» **WORK ORDER**: Across all the records, filter for lines with the word "dimensions" and copy them.

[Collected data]
□ □ □ □

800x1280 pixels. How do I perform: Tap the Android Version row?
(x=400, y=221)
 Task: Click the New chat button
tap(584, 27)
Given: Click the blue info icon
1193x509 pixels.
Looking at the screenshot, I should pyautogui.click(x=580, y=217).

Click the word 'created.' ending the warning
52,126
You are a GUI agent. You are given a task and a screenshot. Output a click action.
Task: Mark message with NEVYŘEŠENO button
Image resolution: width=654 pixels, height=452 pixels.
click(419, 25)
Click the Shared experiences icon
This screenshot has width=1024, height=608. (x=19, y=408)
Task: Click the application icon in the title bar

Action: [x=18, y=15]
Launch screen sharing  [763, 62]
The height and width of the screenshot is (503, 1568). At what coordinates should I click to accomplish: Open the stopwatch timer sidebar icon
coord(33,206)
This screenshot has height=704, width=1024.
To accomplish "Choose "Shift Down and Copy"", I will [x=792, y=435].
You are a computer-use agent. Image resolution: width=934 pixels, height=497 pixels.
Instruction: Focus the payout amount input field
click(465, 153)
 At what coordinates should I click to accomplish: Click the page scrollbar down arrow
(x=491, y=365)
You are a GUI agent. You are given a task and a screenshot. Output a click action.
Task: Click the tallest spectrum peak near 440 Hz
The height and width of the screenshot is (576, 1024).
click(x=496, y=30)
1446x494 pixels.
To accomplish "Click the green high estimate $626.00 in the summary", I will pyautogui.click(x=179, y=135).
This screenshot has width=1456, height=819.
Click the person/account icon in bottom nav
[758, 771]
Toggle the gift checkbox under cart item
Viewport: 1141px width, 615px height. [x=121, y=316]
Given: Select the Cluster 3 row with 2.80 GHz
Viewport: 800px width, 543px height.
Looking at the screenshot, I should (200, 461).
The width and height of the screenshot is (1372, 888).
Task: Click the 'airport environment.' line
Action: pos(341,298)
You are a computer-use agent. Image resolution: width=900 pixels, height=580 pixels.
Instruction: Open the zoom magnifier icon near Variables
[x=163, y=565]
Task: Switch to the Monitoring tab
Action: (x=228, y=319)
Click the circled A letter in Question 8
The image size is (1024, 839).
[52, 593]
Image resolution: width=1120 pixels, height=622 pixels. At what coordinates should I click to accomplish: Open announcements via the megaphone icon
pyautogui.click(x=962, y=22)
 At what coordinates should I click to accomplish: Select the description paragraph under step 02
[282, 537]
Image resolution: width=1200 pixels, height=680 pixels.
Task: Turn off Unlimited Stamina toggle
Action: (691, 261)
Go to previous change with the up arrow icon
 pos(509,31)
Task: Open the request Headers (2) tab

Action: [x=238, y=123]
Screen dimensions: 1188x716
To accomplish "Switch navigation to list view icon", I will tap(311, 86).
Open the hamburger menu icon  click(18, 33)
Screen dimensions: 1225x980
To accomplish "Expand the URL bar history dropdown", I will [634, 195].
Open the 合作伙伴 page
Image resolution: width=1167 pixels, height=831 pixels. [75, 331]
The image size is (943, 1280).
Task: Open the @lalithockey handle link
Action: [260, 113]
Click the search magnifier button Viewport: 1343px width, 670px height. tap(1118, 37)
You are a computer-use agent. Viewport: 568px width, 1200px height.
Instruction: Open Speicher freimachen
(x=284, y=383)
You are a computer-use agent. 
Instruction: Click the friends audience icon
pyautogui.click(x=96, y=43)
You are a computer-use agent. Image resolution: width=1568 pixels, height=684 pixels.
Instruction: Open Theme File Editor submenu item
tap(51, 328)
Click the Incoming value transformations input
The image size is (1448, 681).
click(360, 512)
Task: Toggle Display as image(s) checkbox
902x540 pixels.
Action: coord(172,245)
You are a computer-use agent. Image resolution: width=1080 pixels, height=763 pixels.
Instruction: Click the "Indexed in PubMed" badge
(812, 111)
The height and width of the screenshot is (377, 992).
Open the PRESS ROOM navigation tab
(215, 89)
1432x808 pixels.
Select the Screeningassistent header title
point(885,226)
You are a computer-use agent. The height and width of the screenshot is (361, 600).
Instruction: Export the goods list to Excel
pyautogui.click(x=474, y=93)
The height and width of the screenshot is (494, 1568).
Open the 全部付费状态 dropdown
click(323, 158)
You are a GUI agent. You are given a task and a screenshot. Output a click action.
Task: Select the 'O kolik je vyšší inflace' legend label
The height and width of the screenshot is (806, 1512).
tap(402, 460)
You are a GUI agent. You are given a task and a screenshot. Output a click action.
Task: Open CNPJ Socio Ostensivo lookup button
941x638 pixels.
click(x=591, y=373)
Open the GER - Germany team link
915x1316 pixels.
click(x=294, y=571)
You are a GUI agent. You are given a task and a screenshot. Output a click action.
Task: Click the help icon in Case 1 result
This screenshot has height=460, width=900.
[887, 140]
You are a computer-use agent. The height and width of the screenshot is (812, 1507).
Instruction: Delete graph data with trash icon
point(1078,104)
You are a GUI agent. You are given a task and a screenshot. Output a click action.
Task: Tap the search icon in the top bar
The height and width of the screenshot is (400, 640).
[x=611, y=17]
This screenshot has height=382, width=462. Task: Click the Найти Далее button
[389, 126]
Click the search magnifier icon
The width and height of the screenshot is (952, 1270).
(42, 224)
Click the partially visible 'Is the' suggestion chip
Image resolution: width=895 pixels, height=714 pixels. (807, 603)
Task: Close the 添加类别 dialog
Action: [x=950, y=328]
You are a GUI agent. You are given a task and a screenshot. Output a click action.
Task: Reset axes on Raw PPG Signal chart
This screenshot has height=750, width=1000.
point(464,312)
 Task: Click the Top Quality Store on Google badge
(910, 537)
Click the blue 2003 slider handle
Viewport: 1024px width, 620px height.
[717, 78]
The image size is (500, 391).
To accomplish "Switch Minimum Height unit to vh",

□ □ □ □

» **REPLY TO THE TASK**:
Screen dimensions: 1188x716
Screen dimensions: 1225x980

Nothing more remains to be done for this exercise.